Do this:
Which lines in the items below contain the word "icon", matching case exactly? Copy each such line.
* Begin Provided material *
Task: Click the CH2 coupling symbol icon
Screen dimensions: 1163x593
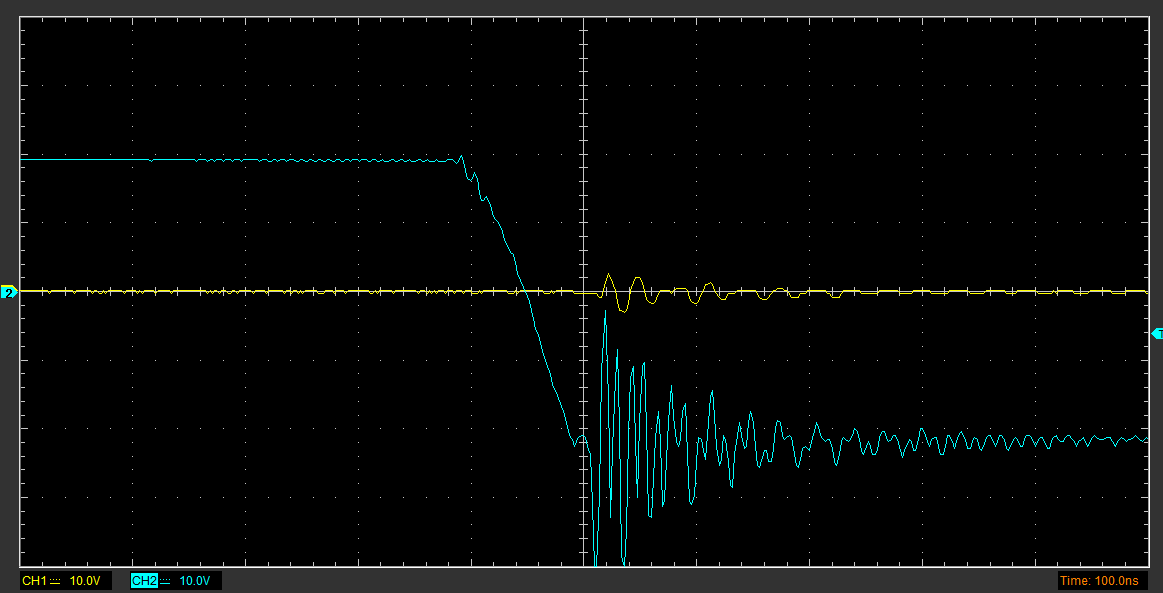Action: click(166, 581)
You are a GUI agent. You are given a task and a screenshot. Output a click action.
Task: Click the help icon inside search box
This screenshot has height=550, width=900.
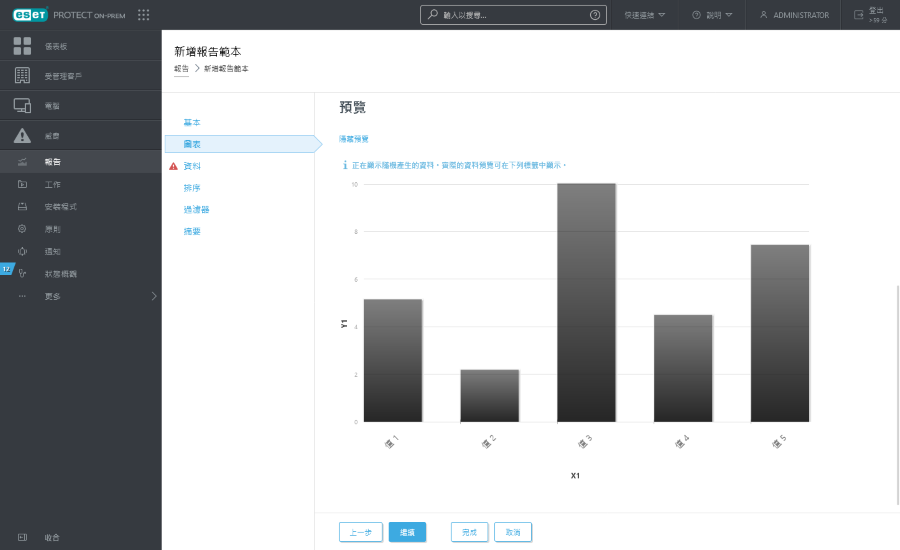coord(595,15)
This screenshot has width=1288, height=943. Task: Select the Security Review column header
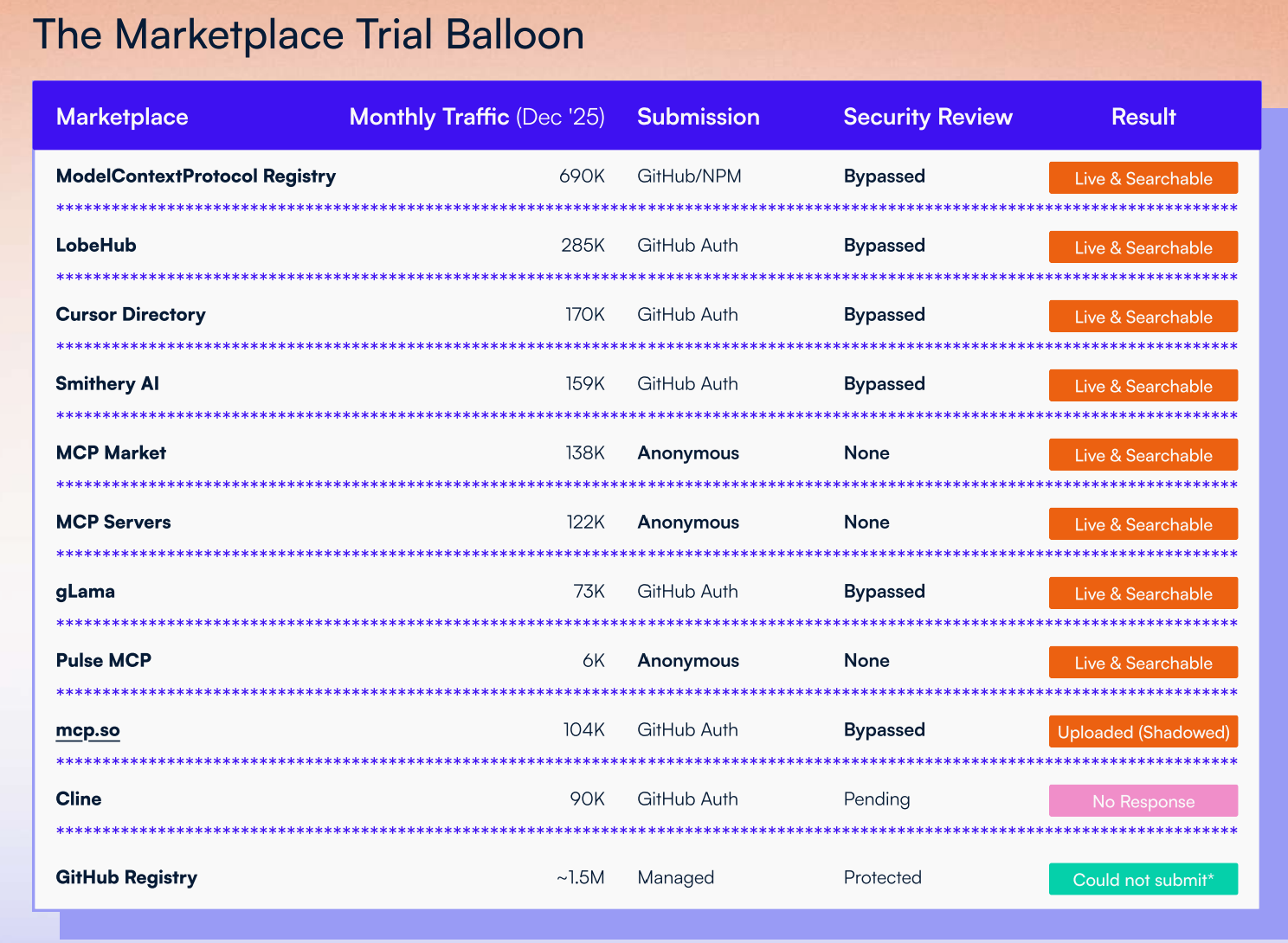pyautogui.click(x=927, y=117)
* End Provided material *
Solution for this task:
Task: Click the CH2 coupling symbol icon
Task: Click the help icon inside search box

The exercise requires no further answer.